Lebanese Elite Cup
- Season: 2011
- Champions: Al Ahed
- Matches: 9
- Goals: 36 (4 per match)

= 2011 Lebanese Elite Cup =

The 2011 Lebanese Elite Cup was the 14th edition of this football tournament in Lebanon.
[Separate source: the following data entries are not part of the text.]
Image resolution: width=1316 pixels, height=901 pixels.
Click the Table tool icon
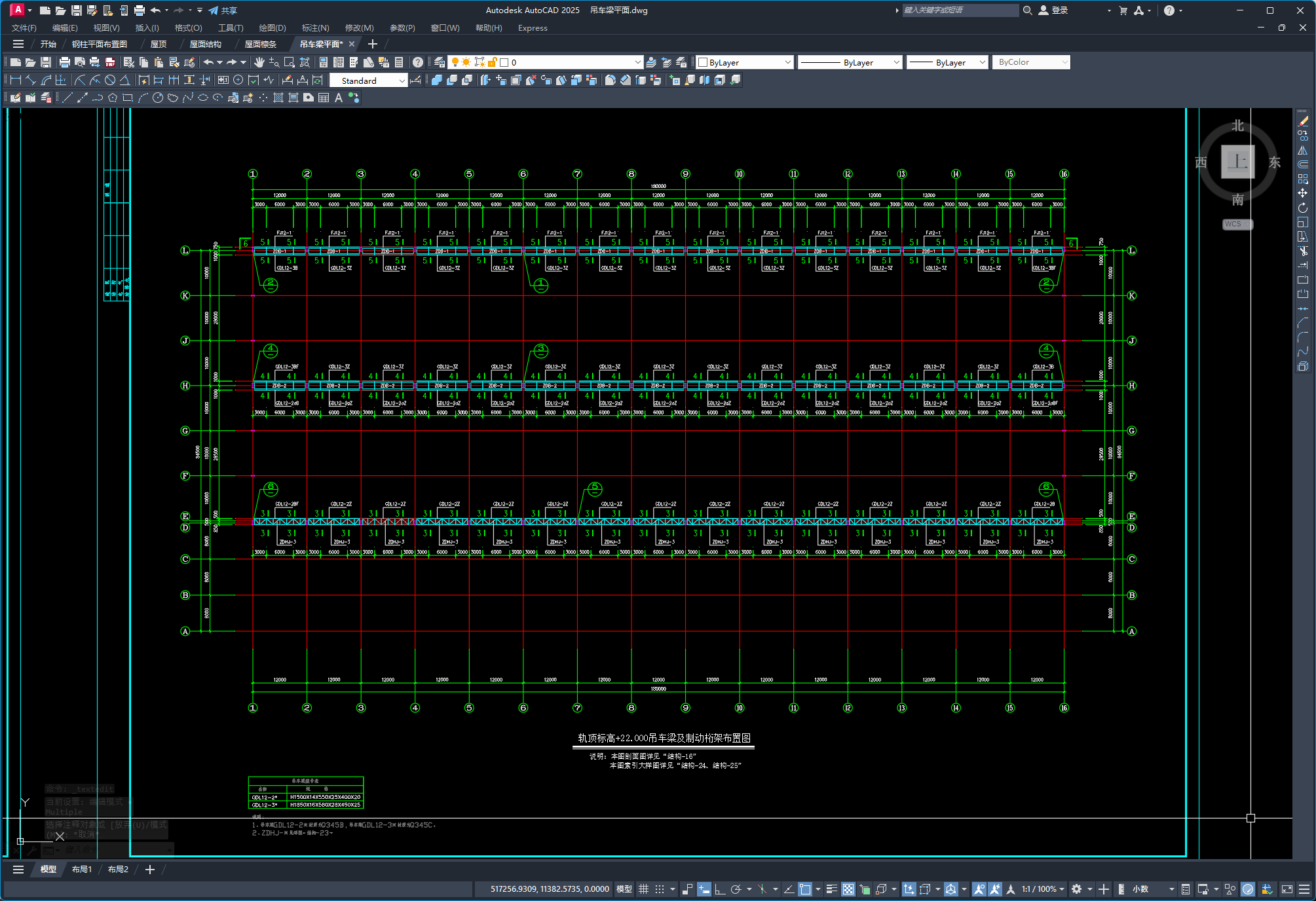pos(324,98)
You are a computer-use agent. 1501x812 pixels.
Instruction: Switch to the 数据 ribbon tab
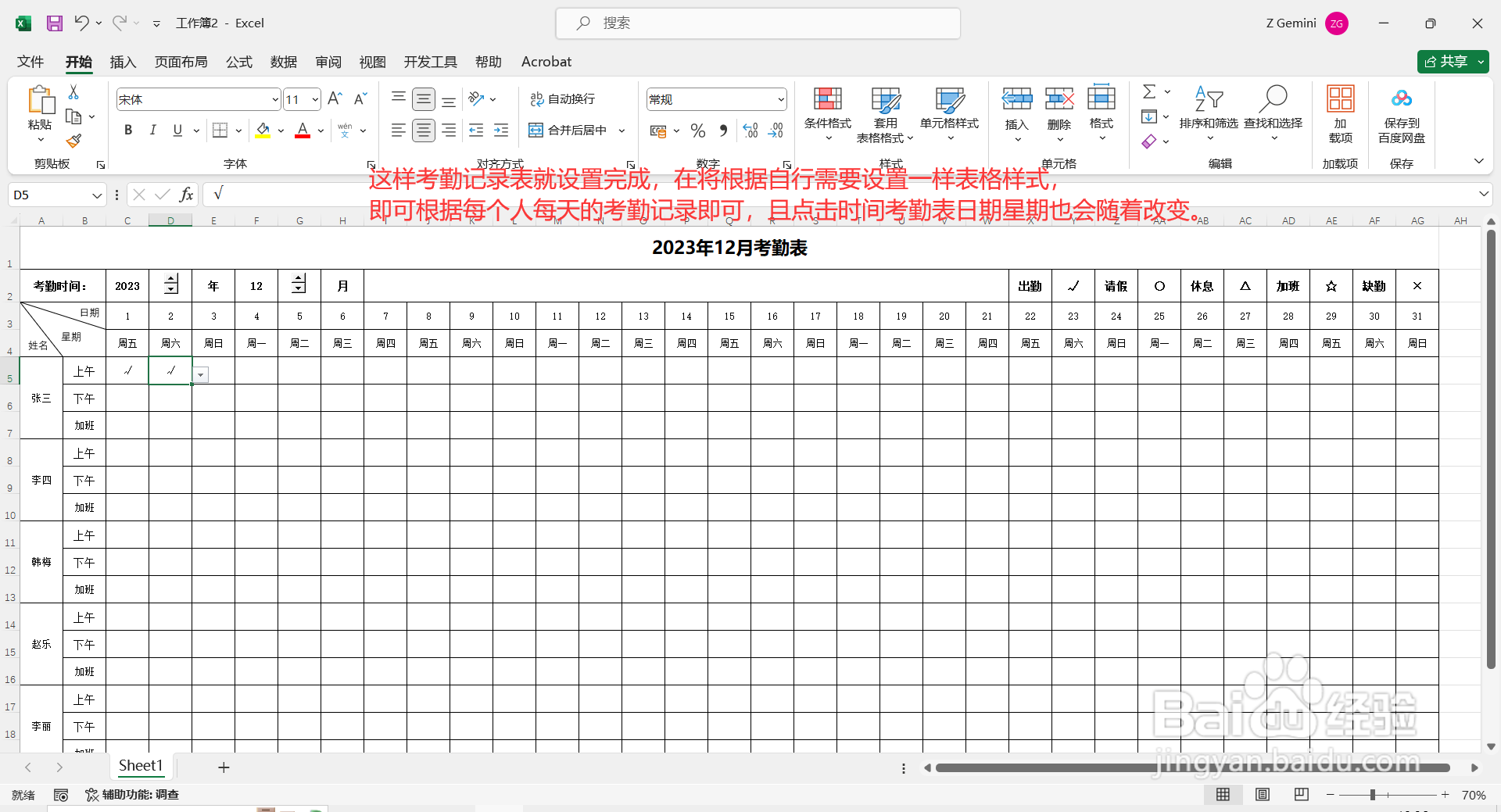(283, 62)
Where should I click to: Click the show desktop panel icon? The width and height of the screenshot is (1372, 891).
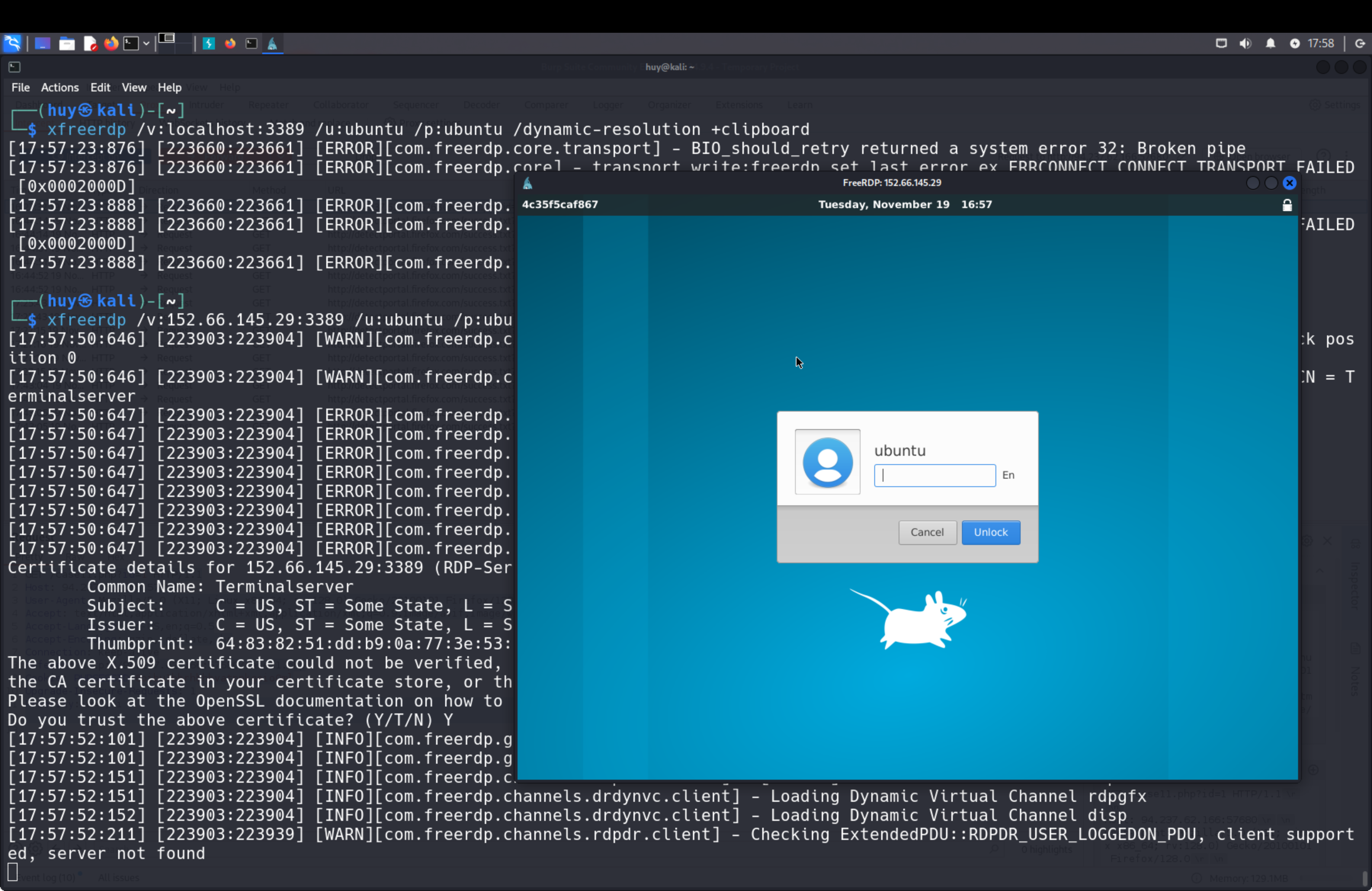click(42, 44)
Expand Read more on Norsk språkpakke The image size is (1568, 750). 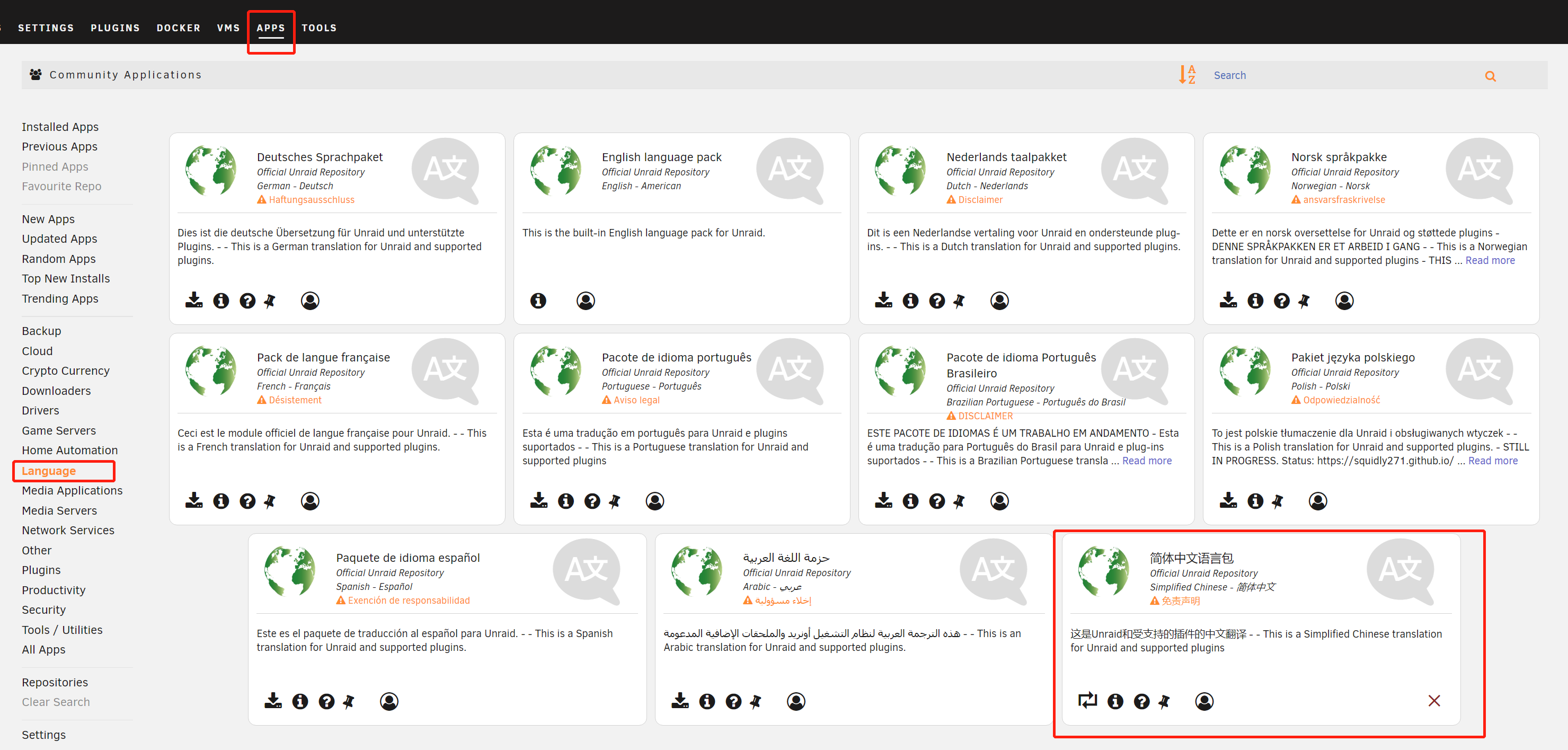point(1490,260)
It was held from 10 to 24 September 2011. This tournament included the six best teams from the 2010–11 Lebanese Premier League season.

== Teams ==

| Club | City | 2010–2011 season |
|---|---|---|
| Al Ahed | Beirut | Lebanese Premier League Champions |
| Safa Sporting Club | Beirut | 2nd in Lebanese Premier League |
| Nejmeh | Beirut | 3rd in Lebanese Premier League |
| Al Ansar | Beirut | 4th in Lebanese Premier League |
| Al Mabarrah | Beirut | 5th in Lebanese Premier League |
| Racing Beirut | Beirut | 6th in Lebanese Premier League |

== Group stage ==
=== Group A ===

| Team | Pld | W | D | L | GF | GA | GD | Pts |
|---|---|---|---|---|---|---|---|---|
| Lebanon Al Ahed | 2 | 2 | 0 | 0 | 4 | 2 | +2 | 6 |
| Lebanon Racing Beirut | 2 | 1 | 0 | 1 | 1 | 1 | 0 | 3 |
| Lebanon Nejmeh | 2 | 0 | 0 | 2 | 2 | 4 | -2 | 0 |

----

----

=== Group B ===

| Team | Pld | W | D | L | GF | GA | GD | Pts |
|---|---|---|---|---|---|---|---|---|
| Lebanon Safa Sporting Club | 2 | 2 | 0 | 0 | 6 | 4 | +2 | 6 |
| Lebanon Al-Mabarrah | 2 | 0 | 1 | 1 | 4 | 5 | -1 | 1 |
| Lebanon Al Ansar | 2 | 0 | 1 | 1 | 4 | 5 | -1 | 1 |

----

----

- A toss was made between Al Ansar and Al-Mabarrah to determine the winner in which Al-Mabarrah won and qualified for semifinal.